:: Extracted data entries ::
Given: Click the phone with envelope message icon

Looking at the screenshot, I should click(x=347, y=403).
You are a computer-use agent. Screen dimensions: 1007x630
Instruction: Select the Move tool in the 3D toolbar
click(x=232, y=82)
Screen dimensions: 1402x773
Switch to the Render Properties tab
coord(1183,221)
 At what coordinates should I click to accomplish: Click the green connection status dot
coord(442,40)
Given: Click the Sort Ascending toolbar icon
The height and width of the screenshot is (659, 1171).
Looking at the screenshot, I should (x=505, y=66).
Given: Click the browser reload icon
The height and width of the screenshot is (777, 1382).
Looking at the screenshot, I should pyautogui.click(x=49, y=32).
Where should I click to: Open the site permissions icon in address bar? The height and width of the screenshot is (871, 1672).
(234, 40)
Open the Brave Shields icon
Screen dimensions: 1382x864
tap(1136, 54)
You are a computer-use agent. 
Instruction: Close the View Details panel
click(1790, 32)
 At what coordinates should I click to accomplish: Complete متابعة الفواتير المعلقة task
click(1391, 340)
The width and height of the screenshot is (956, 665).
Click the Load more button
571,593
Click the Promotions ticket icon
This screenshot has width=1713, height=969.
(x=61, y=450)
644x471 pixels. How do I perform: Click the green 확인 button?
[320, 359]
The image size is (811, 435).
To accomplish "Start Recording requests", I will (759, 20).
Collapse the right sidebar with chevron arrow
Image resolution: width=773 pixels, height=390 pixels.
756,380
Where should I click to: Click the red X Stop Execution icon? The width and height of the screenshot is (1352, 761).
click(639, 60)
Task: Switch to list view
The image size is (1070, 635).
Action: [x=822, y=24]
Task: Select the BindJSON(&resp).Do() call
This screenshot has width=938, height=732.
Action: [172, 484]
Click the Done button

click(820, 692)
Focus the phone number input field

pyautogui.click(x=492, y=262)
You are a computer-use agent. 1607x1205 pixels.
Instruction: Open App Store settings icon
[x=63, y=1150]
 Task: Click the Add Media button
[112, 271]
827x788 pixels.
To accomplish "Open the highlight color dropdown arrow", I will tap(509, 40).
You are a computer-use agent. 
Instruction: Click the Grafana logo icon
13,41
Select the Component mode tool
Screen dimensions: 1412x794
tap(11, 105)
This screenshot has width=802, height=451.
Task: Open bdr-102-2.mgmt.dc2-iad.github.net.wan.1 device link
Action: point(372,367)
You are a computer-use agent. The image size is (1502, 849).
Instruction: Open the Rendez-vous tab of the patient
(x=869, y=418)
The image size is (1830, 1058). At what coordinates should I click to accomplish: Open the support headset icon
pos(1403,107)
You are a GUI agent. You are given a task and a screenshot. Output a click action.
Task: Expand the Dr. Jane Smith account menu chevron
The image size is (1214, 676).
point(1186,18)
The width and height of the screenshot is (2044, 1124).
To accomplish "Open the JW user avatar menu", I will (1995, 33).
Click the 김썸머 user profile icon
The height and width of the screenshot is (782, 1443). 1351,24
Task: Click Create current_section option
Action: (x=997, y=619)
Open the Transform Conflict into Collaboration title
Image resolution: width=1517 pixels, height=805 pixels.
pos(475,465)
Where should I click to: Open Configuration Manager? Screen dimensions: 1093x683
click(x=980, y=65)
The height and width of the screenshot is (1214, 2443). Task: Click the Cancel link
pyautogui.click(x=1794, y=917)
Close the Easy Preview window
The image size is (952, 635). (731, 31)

:: What is needed ::
Write out each entry again, character for character.

:: Reply ::
Given: Click the phone with envelope message icon

Looking at the screenshot, I should click(x=347, y=403).
You are a computer-use agent. Screen dimensions: 1007x630
Instruction: Select the Move tool in the 3D toolbar
click(x=232, y=82)
Screen dimensions: 1402x773
Switch to the Render Properties tab
coord(1183,221)
 At what coordinates should I click to accomplish: Click the green connection status dot
coord(442,40)
Given: Click the Sort Ascending toolbar icon
The height and width of the screenshot is (659, 1171).
Looking at the screenshot, I should (x=505, y=66).
Given: Click the browser reload icon
The height and width of the screenshot is (777, 1382).
Looking at the screenshot, I should pyautogui.click(x=49, y=32).
Where should I click to: Open the site permissions icon in address bar? The height and width of the screenshot is (871, 1672).
(234, 40)
Open the Brave Shields icon
Screen dimensions: 1382x864
tap(1136, 54)
You are a computer-use agent. 
Instruction: Close the View Details panel
click(1790, 32)
 At what coordinates should I click to accomplish: Complete متابعة الفواتير المعلقة task
click(1391, 340)
The width and height of the screenshot is (956, 665).
Click the Load more button
571,593
Click the Promotions ticket icon
This screenshot has width=1713, height=969.
(x=61, y=450)
644x471 pixels. How do I perform: Click the green 확인 button?
[320, 359]
The image size is (811, 435).
To accomplish "Start Recording requests", I will (759, 20).
Collapse the right sidebar with chevron arrow
Image resolution: width=773 pixels, height=390 pixels.
756,380
Where should I click to: Click the red X Stop Execution icon? The width and height of the screenshot is (1352, 761).
click(639, 60)
Task: Switch to list view
The image size is (1070, 635).
Action: [x=822, y=24]
Task: Select the BindJSON(&resp).Do() call
This screenshot has width=938, height=732.
Action: [172, 484]
Click the Done button

click(820, 692)
Focus the phone number input field

pyautogui.click(x=492, y=262)
You are a computer-use agent. 1607x1205 pixels.
Instruction: Open App Store settings icon
[x=63, y=1150]
 Task: Click the Add Media button
[112, 271]
827x788 pixels.
To accomplish "Open the highlight color dropdown arrow", I will tap(509, 40).
You are a computer-use agent. 
Instruction: Click the Grafana logo icon
13,41
Select the Component mode tool
Screen dimensions: 1412x794
tap(11, 105)
This screenshot has width=802, height=451.
Task: Open bdr-102-2.mgmt.dc2-iad.github.net.wan.1 device link
Action: point(372,367)
You are a computer-use agent. The image size is (1502, 849).
Instruction: Open the Rendez-vous tab of the patient
(x=869, y=418)
The image size is (1830, 1058). At what coordinates should I click to accomplish: Open the support headset icon
pos(1403,107)
You are a GUI agent. You are given a task and a screenshot. Output a click action.
Task: Expand the Dr. Jane Smith account menu chevron
The image size is (1214, 676).
point(1186,18)
The width and height of the screenshot is (2044, 1124).
To accomplish "Open the JW user avatar menu", I will (1995, 33).
Click the 김썸머 user profile icon
The height and width of the screenshot is (782, 1443). 1351,24
Task: Click Create current_section option
Action: (x=997, y=619)
Open the Transform Conflict into Collaboration title
Image resolution: width=1517 pixels, height=805 pixels.
pos(475,465)
Where should I click to: Open Configuration Manager? Screen dimensions: 1093x683
click(x=980, y=65)
The height and width of the screenshot is (1214, 2443). Task: Click the Cancel link
pyautogui.click(x=1794, y=917)
Close the Easy Preview window
The image size is (952, 635). (731, 31)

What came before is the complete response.